STATED PROBLEM: In the article about actor Andrew Lancel, what award did his role as Frank Foster on Coronation Street earn him?

DOCUMENT PASSAGE:
..............................
The Bill star Andrew Lancel comes alive to The Sound of Music
“Every tour I have ever been asked to do, I look to see if we are going to Derry and finally it happened with the Sound of Music.”
So says an excited Andrew Lancel who has been a regular visitor to the city since he first came here to give a recital at St Eugene’s Cathedral.
“It’s the people that make a place special, but what a great location it is as well, easy to get about the place, great restaurants,” he says.
“There’s an honesty about the place and it’s going to be a great week.”
Liverpudlian Lancel is best known for his work as tough-taking DI Manson on the long-running ITV drama The Bill and also as Frank Foster on Coronation Street, a role which earned him Villain of the Year in the British Soap Awards.
What makes the week at the Millennium Forum Lancel’s perfect storm is his reprisal of the role of Captain Georg von Trapp.
“It is first and foremost a magical show,” he says.
“There’s something very special about The Sound of Music and even though it is very well known, or maybe because of that, people still flock to it.
“First and foremost the music. It is a message of hope. For two and a half hours you can sit and just be involved in this magical journey of the good guys and the bad guys, hope, love and children. It ticks a lot of boxes.”
Although he had been involved in musical theatre before his breakout roles in television, his previous incarnation as Captain von Trapp was his first big West End musical production.
“I had been involved a lot with musicals earlier in my career and it was while I was directing a musical show that I met my wife, who was choreographer,” he recalls.
“Then when I did The Sound of Music first time around, there was no question in my mind that I was going to come back and do this show again.
“To me, the film and the stage show are the same but different. Same characters, same music, with one or two different songs, a couple that aren’t in the film which are in the musical, There’s something about the songs which is eternal as well.
“There’s something about the music of Rodgers and Hammerstein as well. I’ve got a theory about it. Most songs have an introduction and theirs grab you right from the start of the song and that gives them their own kind of magical power.
“I think people forget how funny it is as a show as well. There are a lot of laughs.”
Lancel was a mainstay of The Bill cast when it was axed from the ITV schedules in 2010, after seven years on the show, a time he remembers with fondness.
“The Bill was incredible for me, but it was a lot of hard work,” he said.
“I have always lived up north apart from a little while in London and I had just moved back to Liverpool when I got the part in the Bill and it was difficult to manage that with a young family.
“And DI Manson is a tough character to have played for seven years.
“I think The Bill is massively missed now. People think it is still on because it’s still constantly shown on repeats, but we finished it ten years ago.
..............................
DATA EXTRACT:
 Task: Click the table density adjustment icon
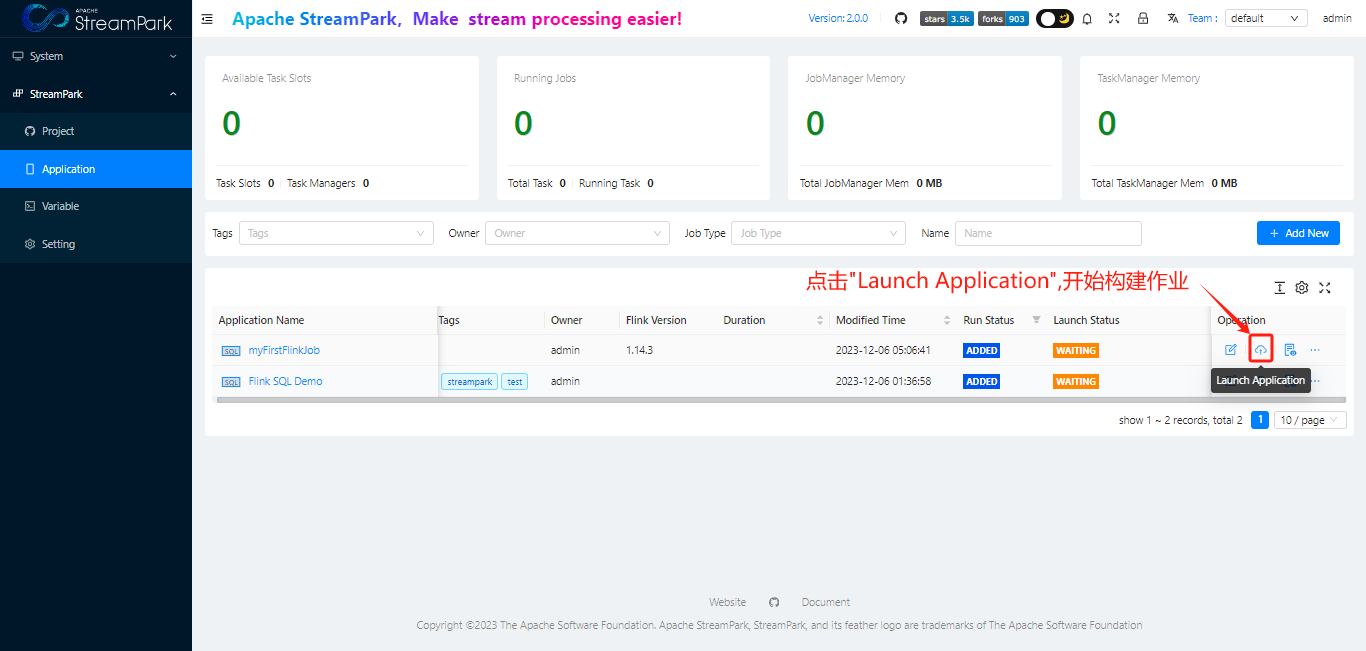point(1279,287)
..............................
RESPONSE TO THIS TASK: Villain of the Year in the British Soap Awards